Requirements :: Please reproduce all of the records below word for word, keeping every line as it appears.

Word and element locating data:

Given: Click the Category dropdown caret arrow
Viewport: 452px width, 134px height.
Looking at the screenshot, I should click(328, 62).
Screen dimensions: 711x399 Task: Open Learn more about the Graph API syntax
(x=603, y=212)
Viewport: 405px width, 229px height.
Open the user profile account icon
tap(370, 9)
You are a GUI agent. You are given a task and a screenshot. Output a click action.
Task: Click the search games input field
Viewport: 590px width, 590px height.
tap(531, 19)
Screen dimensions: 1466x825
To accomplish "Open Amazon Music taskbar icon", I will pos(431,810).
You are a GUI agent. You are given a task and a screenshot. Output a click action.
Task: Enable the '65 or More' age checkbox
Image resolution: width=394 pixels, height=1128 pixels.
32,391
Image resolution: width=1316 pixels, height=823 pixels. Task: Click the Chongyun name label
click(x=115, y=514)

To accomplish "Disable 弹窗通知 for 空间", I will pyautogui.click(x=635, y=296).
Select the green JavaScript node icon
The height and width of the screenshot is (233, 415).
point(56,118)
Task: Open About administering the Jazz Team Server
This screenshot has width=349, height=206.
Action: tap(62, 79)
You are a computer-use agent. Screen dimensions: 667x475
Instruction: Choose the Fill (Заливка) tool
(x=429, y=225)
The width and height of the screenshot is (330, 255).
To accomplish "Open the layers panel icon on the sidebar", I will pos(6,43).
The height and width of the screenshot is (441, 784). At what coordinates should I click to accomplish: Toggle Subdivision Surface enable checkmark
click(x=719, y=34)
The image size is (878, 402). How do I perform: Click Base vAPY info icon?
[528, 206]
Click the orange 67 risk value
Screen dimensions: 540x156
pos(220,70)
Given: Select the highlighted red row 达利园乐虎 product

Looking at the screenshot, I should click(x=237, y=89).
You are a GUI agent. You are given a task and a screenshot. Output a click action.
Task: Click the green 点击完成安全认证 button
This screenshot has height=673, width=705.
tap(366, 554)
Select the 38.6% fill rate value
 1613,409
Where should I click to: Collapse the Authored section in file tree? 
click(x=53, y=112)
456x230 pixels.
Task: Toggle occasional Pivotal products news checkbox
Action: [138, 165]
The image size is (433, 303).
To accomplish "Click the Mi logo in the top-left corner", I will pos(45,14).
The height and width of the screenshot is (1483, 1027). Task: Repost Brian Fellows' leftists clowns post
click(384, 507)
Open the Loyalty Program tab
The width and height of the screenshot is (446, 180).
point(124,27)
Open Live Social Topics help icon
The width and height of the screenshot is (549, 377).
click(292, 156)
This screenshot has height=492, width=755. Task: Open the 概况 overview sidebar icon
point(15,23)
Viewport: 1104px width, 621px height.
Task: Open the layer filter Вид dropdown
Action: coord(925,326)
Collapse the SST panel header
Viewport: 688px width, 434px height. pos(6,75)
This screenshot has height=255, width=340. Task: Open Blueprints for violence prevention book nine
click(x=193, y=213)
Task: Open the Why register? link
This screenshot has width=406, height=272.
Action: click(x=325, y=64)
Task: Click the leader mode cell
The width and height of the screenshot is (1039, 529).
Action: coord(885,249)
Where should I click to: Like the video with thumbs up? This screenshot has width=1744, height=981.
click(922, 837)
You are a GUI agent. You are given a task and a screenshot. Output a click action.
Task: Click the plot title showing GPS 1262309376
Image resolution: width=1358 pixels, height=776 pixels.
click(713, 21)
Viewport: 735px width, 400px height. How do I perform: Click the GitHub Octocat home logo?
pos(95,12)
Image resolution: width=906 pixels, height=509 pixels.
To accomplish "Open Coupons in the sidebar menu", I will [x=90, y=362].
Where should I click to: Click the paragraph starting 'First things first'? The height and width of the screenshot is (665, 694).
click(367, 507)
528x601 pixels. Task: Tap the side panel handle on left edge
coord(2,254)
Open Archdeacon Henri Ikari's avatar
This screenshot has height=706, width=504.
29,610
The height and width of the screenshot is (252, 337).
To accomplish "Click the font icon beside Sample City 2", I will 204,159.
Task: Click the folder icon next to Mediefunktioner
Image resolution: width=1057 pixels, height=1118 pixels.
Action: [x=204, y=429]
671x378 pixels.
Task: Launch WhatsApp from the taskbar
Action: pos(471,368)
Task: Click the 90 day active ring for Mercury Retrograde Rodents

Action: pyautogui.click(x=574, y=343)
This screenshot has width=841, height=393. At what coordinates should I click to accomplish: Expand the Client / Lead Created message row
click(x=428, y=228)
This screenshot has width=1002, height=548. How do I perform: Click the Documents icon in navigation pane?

Answer below ::
Given: Click the Category dropdown caret arrow
Viewport: 452px width, 134px height.
Looking at the screenshot, I should click(328, 62).
Screen dimensions: 711x399 Task: Open Learn more about the Graph API syntax
(x=603, y=212)
Viewport: 405px width, 229px height.
Open the user profile account icon
tap(370, 9)
You are a GUI agent. You are given a task and a screenshot. Output a click action.
Task: Click the search games input field
Viewport: 590px width, 590px height.
tap(531, 19)
Screen dimensions: 1466x825
To accomplish "Open Amazon Music taskbar icon", I will pos(431,810).
You are a GUI agent. You are given a task and a screenshot. Output a click action.
Task: Enable the '65 or More' age checkbox
Image resolution: width=394 pixels, height=1128 pixels.
32,391
Image resolution: width=1316 pixels, height=823 pixels. Task: Click the Chongyun name label
click(x=115, y=514)

To accomplish "Disable 弹窗通知 for 空间", I will pyautogui.click(x=635, y=296).
Select the green JavaScript node icon
The height and width of the screenshot is (233, 415).
point(56,118)
Task: Open About administering the Jazz Team Server
This screenshot has width=349, height=206.
Action: tap(62, 79)
You are a computer-use agent. Screen dimensions: 667x475
Instruction: Choose the Fill (Заливка) tool
(x=429, y=225)
The width and height of the screenshot is (330, 255).
To accomplish "Open the layers panel icon on the sidebar", I will pos(6,43).
The height and width of the screenshot is (441, 784). At what coordinates should I click to accomplish: Toggle Subdivision Surface enable checkmark
click(x=719, y=34)
The image size is (878, 402). How do I perform: Click Base vAPY info icon?
[528, 206]
Click the orange 67 risk value
Screen dimensions: 540x156
pos(220,70)
Given: Select the highlighted red row 达利园乐虎 product

Looking at the screenshot, I should click(x=237, y=89).
You are a GUI agent. You are given a task and a screenshot. Output a click action.
Task: Click the green 点击完成安全认证 button
This screenshot has height=673, width=705.
tap(366, 554)
Select the 38.6% fill rate value
 1613,409
Where should I click to: Collapse the Authored section in file tree? 
click(x=53, y=112)
456x230 pixels.
Task: Toggle occasional Pivotal products news checkbox
Action: [138, 165]
The image size is (433, 303).
To accomplish "Click the Mi logo in the top-left corner", I will pos(45,14).
The height and width of the screenshot is (1483, 1027). Task: Repost Brian Fellows' leftists clowns post
click(384, 507)
Open the Loyalty Program tab
The width and height of the screenshot is (446, 180).
point(124,27)
Open Live Social Topics help icon
The width and height of the screenshot is (549, 377).
click(292, 156)
This screenshot has height=492, width=755. Task: Open the 概况 overview sidebar icon
point(15,23)
Viewport: 1104px width, 621px height.
Task: Open the layer filter Вид dropdown
Action: coord(925,326)
Collapse the SST panel header
Viewport: 688px width, 434px height. pos(6,75)
This screenshot has height=255, width=340. Task: Open Blueprints for violence prevention book nine
click(x=193, y=213)
Task: Open the Why register? link
This screenshot has width=406, height=272.
Action: click(x=325, y=64)
Task: Click the leader mode cell
The width and height of the screenshot is (1039, 529).
Action: coord(885,249)
Where should I click to: Like the video with thumbs up? This screenshot has width=1744, height=981.
click(922, 837)
You are a GUI agent. You are given a task and a screenshot. Output a click action.
Task: Click the plot title showing GPS 1262309376
Image resolution: width=1358 pixels, height=776 pixels.
click(713, 21)
Viewport: 735px width, 400px height. How do I perform: Click the GitHub Octocat home logo?
pos(95,12)
Image resolution: width=906 pixels, height=509 pixels.
To accomplish "Open Coupons in the sidebar menu", I will [x=90, y=362].
Where should I click to: Click the paragraph starting 'First things first'? The height and width of the screenshot is (665, 694).
click(367, 507)
528x601 pixels. Task: Tap the side panel handle on left edge
coord(2,254)
Open Archdeacon Henri Ikari's avatar
This screenshot has height=706, width=504.
29,610
The height and width of the screenshot is (252, 337).
To accomplish "Click the font icon beside Sample City 2", I will 204,159.
Task: Click the folder icon next to Mediefunktioner
Image resolution: width=1057 pixels, height=1118 pixels.
Action: [x=204, y=429]
671x378 pixels.
Task: Launch WhatsApp from the taskbar
Action: pos(471,368)
Task: Click the 90 day active ring for Mercury Retrograde Rodents

Action: pyautogui.click(x=574, y=343)
This screenshot has width=841, height=393. At what coordinates should I click to accomplish: Expand the Client / Lead Created message row
click(x=428, y=228)
This screenshot has width=1002, height=548. How do I perform: Click the Documents icon in navigation pane?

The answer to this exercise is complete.